━━━━━ Task input
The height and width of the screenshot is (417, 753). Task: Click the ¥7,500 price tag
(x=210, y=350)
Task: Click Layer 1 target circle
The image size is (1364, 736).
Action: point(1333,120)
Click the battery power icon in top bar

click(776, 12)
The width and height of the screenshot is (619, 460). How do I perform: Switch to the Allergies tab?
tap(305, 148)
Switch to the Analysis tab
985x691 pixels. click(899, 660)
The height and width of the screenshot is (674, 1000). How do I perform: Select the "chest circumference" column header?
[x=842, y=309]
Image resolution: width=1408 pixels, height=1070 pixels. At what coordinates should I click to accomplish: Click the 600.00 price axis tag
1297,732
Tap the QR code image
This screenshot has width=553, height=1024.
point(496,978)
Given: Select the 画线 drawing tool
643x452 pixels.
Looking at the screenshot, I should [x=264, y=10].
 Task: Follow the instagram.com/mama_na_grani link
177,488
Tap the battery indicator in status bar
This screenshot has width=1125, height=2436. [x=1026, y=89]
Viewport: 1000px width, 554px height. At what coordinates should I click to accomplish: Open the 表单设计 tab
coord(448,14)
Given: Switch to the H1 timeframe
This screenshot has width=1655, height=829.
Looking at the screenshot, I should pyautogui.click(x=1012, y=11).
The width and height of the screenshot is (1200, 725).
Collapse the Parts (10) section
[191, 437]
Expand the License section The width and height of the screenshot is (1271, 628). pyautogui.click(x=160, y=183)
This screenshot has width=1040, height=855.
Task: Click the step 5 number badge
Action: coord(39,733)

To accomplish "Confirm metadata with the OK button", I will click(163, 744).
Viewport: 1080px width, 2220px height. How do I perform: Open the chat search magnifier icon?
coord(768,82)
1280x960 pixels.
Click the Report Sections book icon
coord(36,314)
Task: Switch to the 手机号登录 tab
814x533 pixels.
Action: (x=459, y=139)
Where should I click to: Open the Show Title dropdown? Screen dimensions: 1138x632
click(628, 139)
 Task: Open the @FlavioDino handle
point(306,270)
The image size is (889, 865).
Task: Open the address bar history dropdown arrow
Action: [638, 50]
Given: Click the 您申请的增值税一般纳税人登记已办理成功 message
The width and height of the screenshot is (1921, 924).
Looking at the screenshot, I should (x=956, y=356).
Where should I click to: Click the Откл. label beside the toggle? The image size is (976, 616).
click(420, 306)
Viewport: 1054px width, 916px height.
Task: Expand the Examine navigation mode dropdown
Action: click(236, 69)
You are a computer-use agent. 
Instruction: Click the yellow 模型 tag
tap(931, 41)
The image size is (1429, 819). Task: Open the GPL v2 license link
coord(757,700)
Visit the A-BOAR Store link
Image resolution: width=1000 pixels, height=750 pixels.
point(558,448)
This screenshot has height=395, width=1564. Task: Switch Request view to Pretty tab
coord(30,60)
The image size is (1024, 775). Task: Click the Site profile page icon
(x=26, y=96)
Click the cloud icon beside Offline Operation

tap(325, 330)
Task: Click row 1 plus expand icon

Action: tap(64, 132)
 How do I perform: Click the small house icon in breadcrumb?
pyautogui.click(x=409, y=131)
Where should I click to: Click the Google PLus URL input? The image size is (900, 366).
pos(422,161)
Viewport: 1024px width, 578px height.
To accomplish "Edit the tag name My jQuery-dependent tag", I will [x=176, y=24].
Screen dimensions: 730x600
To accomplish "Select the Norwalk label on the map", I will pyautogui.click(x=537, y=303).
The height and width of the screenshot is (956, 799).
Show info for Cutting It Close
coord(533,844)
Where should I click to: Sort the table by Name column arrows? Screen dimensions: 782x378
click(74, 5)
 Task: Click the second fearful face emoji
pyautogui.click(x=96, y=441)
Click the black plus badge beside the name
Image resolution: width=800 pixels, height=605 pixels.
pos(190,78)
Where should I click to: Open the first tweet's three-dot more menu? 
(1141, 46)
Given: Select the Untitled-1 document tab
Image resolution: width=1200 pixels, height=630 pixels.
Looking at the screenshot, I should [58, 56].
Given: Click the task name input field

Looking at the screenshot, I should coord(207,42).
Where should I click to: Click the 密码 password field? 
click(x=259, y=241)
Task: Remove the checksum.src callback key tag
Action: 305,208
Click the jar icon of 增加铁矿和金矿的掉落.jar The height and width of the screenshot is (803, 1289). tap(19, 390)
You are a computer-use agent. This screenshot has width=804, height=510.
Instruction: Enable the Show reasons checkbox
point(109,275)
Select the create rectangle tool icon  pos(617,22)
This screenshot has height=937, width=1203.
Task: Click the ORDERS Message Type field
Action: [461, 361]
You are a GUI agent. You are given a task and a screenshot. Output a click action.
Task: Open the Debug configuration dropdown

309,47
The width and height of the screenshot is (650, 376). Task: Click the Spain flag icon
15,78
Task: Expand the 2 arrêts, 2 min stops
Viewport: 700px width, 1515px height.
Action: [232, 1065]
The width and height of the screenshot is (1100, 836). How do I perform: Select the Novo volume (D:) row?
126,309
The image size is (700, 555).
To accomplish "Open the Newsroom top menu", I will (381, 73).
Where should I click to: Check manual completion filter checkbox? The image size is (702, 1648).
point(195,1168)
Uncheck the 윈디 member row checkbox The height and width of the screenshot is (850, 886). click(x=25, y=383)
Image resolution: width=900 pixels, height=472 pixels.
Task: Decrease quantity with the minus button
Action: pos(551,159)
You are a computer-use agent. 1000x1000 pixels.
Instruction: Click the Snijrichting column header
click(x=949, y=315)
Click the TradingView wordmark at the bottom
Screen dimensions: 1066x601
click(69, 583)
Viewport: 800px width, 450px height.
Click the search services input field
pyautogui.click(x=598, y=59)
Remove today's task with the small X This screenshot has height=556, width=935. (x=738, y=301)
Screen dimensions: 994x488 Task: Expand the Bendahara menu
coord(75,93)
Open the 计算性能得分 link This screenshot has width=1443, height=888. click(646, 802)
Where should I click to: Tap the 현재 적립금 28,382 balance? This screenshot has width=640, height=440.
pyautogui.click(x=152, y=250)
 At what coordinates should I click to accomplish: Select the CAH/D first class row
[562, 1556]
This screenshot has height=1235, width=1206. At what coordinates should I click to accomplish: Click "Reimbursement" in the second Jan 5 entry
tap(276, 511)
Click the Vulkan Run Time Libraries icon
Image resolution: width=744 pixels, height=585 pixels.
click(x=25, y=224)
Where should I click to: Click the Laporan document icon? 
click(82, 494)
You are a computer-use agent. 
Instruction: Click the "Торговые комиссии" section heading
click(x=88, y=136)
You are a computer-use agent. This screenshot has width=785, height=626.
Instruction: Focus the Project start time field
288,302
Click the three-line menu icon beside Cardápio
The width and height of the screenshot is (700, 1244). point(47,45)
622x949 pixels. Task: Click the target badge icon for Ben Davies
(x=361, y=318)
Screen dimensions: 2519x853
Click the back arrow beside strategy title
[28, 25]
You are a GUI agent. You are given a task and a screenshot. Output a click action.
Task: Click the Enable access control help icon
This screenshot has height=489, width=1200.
━━━━━━━━━━
### What you will do
From the data above, reproduce word for word the lines running from the line with "Image resolution: width=1408" to the line with "Given: Select the 画线 drawing tool", ends included.

### Response area
Image resolution: width=1408 pixels, height=1070 pixels. At what coordinates should I click to accomplish: Click the 600.00 price axis tag
1297,732
Tap the QR code image
This screenshot has width=553, height=1024.
point(496,978)
Given: Select the 画线 drawing tool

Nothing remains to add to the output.